PROBLEM »
Every line between the one containing "Where should I" and the last line of the data, both included, is to be set down exactly, and pictures are to be omitted.

Dataset excerpts »

§

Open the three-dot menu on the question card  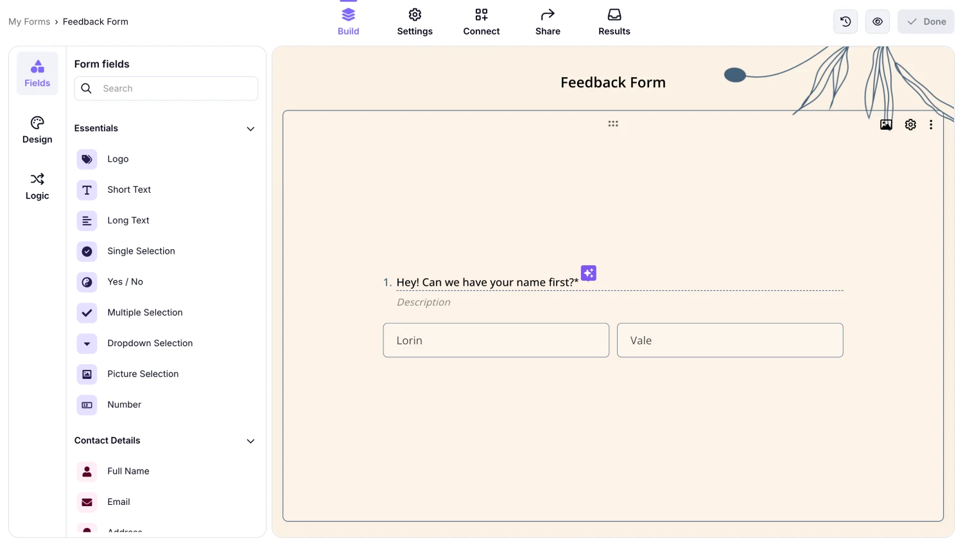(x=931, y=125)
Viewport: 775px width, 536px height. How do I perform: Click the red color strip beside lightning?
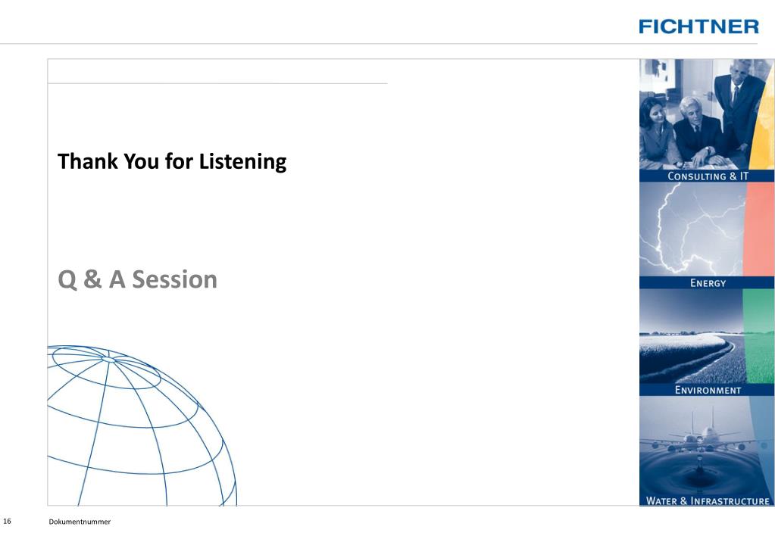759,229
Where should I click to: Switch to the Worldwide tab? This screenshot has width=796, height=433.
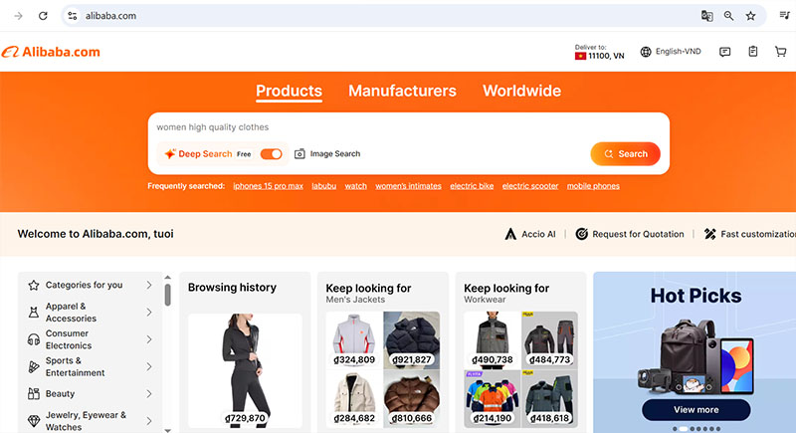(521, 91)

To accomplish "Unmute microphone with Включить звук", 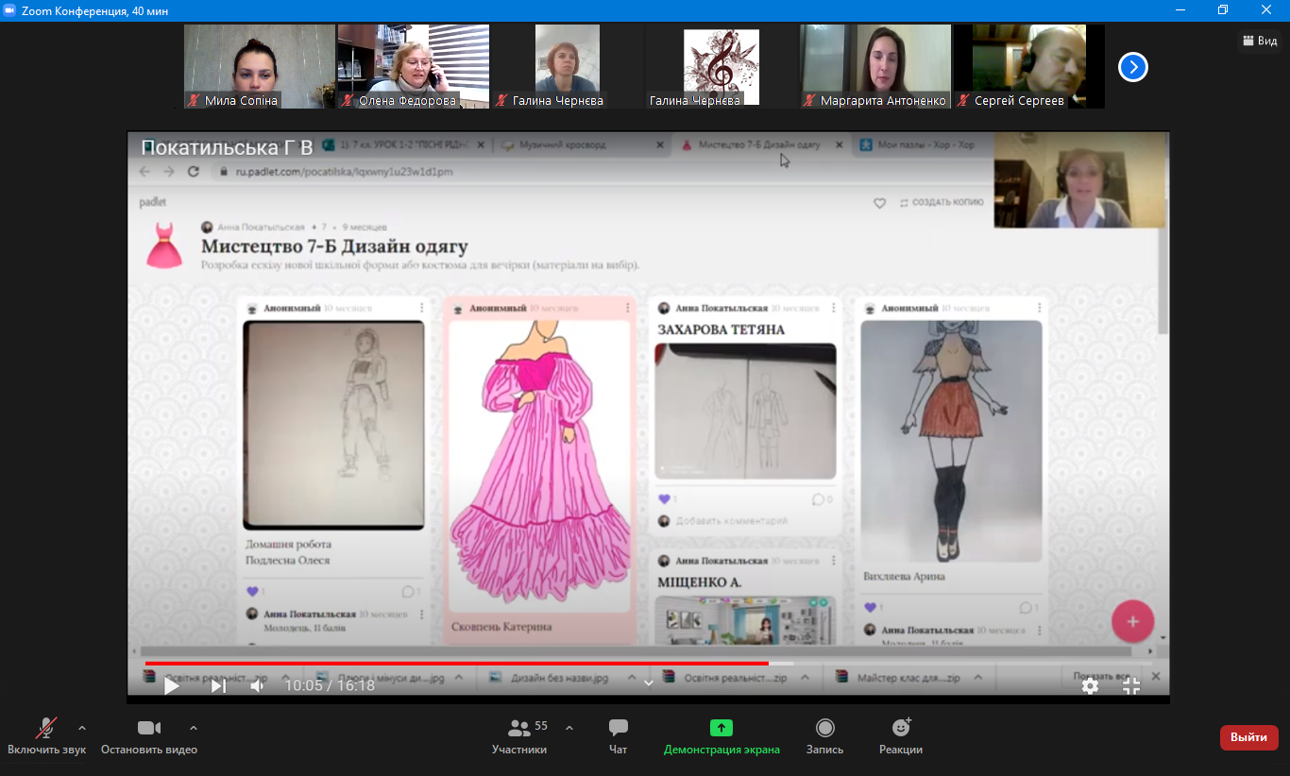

§

TASK ANSWER »
Where should I click to: Switch to the Worldwide tab? This screenshot has width=796, height=433.
(521, 91)

To accomplish "Unmute microphone with Включить звук", 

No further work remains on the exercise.